Interaction between the α and β subunits of tryptophan synthase leads to mutual stabilization of the active conformations and to coordinated control of the activities of the two subunits. To elucidate the roles of specific residues in the interaction site between the α and β subunits, mutant α and β subunits were constructed, and the effects of mutation on subunit interaction and intersubunit communication were determined. Mutation of either α subunit Asp56 (αD56A) or β subunit Lys167 (βK167T), residues that interact in some crystal structures of the tryptophan synthase α2β2 complex, decreases the ability of the α subunit to activate the β subunit and alters the reaction and substrate specificity of the β subunit. Partial conformational repair is provided by α-glycerol 3-phosphate, a ligand that binds to the α subunit, or by Cs+ or NH4 +, ligands that bind to the β subunit.
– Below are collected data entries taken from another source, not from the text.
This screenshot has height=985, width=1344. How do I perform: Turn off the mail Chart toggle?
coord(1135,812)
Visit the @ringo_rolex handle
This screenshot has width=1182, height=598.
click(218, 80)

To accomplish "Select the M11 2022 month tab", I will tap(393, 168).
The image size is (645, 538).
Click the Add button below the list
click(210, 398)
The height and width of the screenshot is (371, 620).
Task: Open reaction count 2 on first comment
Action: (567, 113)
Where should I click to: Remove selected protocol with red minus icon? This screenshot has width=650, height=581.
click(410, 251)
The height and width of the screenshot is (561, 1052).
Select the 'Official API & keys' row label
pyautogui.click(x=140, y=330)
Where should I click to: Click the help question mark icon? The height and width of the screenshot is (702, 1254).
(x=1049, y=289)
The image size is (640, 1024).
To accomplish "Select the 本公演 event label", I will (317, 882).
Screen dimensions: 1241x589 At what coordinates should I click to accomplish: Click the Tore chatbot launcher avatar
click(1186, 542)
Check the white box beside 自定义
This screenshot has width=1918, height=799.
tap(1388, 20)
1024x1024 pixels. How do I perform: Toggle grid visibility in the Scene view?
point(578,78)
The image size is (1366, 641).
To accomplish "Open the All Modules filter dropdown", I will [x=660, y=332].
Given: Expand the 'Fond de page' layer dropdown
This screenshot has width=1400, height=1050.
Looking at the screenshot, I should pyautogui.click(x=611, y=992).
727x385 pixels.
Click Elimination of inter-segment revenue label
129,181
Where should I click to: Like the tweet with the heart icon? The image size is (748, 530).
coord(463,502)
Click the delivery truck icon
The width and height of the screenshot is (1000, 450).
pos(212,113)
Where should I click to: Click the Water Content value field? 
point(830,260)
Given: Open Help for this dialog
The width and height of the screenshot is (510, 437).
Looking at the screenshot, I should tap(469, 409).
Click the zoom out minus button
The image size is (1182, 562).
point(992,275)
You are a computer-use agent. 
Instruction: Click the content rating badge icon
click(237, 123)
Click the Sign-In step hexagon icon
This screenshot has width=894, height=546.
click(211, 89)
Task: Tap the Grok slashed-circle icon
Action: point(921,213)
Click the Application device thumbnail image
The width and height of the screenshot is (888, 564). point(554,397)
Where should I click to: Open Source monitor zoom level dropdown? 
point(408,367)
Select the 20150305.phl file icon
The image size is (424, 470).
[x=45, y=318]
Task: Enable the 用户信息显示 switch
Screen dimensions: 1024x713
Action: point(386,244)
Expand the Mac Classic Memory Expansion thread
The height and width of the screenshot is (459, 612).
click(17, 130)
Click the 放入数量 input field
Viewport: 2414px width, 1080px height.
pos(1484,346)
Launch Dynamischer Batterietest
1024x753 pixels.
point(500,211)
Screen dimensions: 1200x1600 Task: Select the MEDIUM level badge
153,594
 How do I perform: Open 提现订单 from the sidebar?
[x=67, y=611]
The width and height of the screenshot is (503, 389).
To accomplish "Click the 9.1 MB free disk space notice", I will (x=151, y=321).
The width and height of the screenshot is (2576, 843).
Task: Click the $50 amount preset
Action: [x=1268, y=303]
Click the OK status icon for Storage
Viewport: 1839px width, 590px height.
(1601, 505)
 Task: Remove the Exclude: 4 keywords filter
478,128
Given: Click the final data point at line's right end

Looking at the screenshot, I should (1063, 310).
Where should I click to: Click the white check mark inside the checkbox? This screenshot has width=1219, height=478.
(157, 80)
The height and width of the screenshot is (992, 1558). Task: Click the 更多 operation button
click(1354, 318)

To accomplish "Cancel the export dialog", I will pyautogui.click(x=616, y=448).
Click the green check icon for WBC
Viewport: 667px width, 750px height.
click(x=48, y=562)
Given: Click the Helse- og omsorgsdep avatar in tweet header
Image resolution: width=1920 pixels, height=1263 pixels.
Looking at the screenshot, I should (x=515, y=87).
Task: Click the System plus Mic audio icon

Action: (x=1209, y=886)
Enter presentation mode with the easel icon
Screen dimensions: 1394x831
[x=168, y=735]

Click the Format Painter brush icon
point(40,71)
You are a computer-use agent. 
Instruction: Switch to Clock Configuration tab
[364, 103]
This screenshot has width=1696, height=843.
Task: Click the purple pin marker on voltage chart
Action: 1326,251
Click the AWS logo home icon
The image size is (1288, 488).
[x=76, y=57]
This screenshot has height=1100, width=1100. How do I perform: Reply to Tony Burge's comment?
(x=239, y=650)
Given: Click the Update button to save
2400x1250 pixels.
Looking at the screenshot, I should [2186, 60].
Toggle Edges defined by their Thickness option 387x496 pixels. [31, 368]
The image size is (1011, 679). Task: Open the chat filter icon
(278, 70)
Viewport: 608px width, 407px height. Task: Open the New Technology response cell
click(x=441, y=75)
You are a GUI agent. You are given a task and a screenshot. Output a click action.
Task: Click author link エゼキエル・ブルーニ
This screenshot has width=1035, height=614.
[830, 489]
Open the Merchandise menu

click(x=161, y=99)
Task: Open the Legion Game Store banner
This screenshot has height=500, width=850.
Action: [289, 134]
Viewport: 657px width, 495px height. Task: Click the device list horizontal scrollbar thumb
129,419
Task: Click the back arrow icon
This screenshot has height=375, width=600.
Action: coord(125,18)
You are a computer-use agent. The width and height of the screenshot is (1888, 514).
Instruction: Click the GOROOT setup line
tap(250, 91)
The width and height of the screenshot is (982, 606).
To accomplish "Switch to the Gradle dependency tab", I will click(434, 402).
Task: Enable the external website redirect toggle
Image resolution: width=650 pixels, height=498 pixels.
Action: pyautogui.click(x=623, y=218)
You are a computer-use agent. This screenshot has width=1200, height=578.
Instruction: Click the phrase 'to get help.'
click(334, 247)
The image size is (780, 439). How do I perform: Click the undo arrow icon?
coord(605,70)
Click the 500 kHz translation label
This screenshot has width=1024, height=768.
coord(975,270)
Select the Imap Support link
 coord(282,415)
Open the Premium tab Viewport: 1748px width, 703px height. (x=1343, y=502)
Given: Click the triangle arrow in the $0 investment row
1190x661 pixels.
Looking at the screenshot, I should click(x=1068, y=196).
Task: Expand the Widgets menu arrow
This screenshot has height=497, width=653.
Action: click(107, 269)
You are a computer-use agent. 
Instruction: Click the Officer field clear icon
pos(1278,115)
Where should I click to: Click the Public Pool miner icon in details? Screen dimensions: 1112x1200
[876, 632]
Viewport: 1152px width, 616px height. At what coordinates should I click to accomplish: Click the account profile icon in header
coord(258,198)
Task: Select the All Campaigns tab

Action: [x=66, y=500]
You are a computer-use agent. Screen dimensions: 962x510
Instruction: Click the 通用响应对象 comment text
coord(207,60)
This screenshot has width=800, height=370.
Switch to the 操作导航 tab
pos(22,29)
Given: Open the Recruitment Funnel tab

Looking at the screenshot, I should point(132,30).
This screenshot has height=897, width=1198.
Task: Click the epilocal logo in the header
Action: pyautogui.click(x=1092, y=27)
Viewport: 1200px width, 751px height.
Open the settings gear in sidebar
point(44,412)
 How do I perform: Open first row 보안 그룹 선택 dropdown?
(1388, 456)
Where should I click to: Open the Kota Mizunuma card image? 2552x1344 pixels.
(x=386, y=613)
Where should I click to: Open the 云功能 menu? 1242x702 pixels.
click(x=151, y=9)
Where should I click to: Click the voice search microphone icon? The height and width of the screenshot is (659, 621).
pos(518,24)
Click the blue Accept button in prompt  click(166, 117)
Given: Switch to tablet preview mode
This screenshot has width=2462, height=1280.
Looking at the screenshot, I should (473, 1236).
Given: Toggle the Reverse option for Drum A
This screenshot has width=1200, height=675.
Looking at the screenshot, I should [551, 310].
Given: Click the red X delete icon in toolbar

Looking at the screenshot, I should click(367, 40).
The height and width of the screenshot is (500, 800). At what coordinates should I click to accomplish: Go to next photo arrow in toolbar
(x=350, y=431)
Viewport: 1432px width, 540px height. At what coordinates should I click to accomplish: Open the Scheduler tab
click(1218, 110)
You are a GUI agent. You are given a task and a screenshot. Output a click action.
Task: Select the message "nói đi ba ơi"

Mutation of β subunit Arg175 (βR175A), a residue that interacts with α subunit Pro57 in some structures, has much smaller effects on activity but results in a 15-fold increase in the apparent K d for dissociation of the α and β subunits. Replacement of the single tryptophan in the β subunit by phenylalanine (W177F) has only small effects on activity but increases the apparent subunit dissociation constant ∼10-fold. The most important conclusions of this investigation are that interaction between αAsp56 and βLys167 is important for intersubunit communication and that mutual stabilization of the active conformations of the two subunits is impaired by mutation of either residue.